■ TÂCHE BRÈVE 1
Dans l'article, à qui le narrateur attribue-t-il l'expression « sanglantes comédies » ?
■ TÂCHE BRÈVE 2
Parmi les lignes de données de pointage, reproduisez sans aucune modification celles qui vont de la ligne contenant « The height and width of the screenshot is (168, 294). » jusqu'à la ligne contenant « click(215, 61) », ces deux lignes comprises.

■ ARTICLE
═══

Barbey (imagination)


Barbey d’Aurevilly, Le Dessous de cartes d'une partie de whist :
(presque début) :
« … j'ai vu dans mon enfance... non, vu n'est pas le mot ! j'ai deviné, pressenti, un de ces drames cruels, terribles, qui ne se jouent pas en public, quoique le public en voie les acteurs tous les jours ; une de ces sanglantes comédies, comme disait Pascal, mais représentées à huis clos, derrière une toile de manoeuvre, le rideau de la vie privée et de l'intimité. Ce qui sort de ces drames cachés, étouffés, que j'appellerai presque à transpiration rentrée, est plus sinistre, et d'un effet plus poignant sur l'imagination et sur le souvenir, que si le drame tout entier s'était déroulé sous vos yeux. Ce qu'on ne sait pas centuple l'impression de ce qu'on sait. Me trompé-je ? Mais je me figure que l'enfer, vu par un soupirail, devrait être plus effrayant que si, d'un seul et planant regard, on pouvait l'embrasser tout entier. »
(presque fin : )

═══

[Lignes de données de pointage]

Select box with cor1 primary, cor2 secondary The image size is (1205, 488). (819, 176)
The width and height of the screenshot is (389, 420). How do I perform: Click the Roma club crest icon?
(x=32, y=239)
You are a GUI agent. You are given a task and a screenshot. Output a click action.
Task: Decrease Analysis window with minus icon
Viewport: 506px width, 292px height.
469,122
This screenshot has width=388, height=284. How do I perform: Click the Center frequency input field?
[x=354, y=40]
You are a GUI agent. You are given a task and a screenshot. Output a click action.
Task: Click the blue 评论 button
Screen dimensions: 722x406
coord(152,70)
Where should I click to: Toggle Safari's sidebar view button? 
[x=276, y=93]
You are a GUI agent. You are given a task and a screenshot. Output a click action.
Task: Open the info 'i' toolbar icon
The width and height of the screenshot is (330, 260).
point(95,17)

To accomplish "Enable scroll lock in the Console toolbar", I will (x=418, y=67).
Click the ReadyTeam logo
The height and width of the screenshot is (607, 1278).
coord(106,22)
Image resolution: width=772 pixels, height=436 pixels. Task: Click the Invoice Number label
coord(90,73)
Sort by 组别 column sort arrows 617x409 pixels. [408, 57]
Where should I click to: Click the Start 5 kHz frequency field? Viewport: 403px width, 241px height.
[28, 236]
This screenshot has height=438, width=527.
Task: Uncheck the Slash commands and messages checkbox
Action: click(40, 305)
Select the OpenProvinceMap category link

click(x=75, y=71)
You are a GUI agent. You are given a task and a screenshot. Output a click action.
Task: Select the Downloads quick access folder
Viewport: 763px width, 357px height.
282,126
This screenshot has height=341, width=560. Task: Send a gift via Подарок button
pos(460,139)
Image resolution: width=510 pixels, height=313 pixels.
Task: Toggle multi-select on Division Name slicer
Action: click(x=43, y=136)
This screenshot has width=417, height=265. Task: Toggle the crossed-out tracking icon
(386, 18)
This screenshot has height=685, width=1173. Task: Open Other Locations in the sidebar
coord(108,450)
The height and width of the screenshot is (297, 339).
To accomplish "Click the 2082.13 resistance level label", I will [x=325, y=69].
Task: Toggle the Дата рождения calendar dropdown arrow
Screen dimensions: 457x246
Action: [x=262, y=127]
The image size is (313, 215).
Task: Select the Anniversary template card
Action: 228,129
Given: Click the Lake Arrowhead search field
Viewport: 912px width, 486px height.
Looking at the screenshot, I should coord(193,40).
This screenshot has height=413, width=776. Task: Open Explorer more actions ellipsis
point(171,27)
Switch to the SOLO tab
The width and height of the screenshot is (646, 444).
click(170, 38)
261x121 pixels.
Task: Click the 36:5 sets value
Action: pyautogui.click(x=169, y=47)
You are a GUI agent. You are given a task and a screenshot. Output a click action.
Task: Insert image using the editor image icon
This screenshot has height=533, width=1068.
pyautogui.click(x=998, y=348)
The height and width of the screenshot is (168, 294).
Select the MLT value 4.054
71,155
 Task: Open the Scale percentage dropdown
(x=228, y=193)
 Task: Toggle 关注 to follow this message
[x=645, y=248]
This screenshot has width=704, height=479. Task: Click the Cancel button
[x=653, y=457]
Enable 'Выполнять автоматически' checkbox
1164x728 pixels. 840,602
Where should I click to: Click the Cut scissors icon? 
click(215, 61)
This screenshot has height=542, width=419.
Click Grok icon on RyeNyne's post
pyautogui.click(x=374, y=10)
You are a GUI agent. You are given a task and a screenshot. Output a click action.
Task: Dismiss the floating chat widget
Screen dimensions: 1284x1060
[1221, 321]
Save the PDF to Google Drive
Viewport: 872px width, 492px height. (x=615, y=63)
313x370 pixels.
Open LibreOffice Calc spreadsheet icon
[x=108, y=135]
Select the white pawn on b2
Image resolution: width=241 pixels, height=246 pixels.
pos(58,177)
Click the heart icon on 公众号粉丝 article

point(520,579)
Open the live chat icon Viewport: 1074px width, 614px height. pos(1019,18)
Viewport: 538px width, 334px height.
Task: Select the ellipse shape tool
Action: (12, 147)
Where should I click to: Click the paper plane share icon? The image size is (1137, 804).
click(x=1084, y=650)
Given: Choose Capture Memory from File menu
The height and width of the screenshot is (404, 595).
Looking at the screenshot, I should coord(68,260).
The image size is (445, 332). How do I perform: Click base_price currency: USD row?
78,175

═══

■ RÉPONSE CORRECTE 1
À Pascal.

■ RÉPONSE CORRECTE 2
The height and width of the screenshot is (168, 294).
Select the MLT value 4.054
71,155
 Task: Open the Scale percentage dropdown
(x=228, y=193)
 Task: Toggle 关注 to follow this message
[x=645, y=248]
This screenshot has width=704, height=479. Task: Click the Cancel button
[x=653, y=457]
Enable 'Выполнять автоматически' checkbox
1164x728 pixels. 840,602
Where should I click to: Click the Cut scissors icon? 
click(215, 61)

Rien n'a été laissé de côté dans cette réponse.